§ **TASK DIRECTIONS**:
Copy out each line of the data below in which the string "computer" appears.

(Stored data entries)
>>
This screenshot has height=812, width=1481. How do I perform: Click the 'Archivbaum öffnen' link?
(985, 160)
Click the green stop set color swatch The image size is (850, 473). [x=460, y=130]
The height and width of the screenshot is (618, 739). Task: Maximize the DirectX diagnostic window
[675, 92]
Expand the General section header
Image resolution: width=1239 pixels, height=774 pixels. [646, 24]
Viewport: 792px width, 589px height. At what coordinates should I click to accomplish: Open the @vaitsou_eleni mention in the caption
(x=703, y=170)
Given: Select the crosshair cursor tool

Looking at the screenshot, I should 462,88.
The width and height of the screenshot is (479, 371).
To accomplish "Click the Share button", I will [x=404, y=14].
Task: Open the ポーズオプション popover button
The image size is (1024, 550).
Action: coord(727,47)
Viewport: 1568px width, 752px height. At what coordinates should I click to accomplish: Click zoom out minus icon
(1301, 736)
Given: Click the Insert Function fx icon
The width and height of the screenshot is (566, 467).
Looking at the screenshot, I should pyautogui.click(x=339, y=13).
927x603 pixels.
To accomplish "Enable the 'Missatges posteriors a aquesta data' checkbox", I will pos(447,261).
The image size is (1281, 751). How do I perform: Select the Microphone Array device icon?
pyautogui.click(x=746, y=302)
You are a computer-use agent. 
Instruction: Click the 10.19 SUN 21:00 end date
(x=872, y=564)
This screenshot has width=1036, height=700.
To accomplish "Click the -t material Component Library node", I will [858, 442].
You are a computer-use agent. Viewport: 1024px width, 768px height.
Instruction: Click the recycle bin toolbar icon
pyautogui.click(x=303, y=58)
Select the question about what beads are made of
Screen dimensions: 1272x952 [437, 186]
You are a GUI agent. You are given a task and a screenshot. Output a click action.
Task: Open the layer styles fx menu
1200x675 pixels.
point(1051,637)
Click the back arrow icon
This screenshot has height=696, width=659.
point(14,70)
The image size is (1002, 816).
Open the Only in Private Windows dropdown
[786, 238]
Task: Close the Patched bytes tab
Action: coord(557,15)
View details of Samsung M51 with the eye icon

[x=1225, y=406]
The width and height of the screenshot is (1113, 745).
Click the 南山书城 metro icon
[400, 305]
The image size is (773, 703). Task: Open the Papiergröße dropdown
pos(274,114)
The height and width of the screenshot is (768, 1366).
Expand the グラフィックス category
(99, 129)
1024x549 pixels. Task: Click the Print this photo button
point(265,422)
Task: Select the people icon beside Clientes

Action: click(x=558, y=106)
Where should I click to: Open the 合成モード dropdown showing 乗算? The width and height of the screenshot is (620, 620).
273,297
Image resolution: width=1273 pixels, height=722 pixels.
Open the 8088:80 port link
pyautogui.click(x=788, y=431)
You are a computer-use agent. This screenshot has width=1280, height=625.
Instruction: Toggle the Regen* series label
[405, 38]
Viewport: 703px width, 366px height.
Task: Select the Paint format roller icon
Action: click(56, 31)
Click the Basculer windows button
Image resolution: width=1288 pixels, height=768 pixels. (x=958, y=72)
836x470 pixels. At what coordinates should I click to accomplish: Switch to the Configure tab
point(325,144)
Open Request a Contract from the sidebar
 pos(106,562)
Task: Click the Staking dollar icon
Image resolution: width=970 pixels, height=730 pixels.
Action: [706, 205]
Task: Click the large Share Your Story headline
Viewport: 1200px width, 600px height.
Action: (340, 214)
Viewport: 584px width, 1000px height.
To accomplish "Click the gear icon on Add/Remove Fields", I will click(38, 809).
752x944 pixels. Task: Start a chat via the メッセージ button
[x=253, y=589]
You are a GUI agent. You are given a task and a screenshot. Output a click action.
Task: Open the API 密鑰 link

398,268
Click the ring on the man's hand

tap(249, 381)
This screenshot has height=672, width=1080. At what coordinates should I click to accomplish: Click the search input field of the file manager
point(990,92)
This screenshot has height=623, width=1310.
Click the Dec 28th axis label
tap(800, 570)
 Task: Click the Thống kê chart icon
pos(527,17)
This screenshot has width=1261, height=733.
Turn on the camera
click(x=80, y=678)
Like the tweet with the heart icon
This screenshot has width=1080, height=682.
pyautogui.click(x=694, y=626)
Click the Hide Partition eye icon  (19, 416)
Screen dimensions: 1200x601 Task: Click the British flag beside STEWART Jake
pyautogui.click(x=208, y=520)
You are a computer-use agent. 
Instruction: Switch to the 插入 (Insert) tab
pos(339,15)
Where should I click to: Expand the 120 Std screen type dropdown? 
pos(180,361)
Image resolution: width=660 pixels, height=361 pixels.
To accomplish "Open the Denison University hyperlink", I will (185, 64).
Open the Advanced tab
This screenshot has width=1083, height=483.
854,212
<<
§ **ANSWER BELOW**:
You are a computer-use agent. 
You are a computer-use agent. Viewport: 1024px width, 768px height.
You are a computer-use agent. This screenshot has width=1280, height=625.
You are a computer-use agent. 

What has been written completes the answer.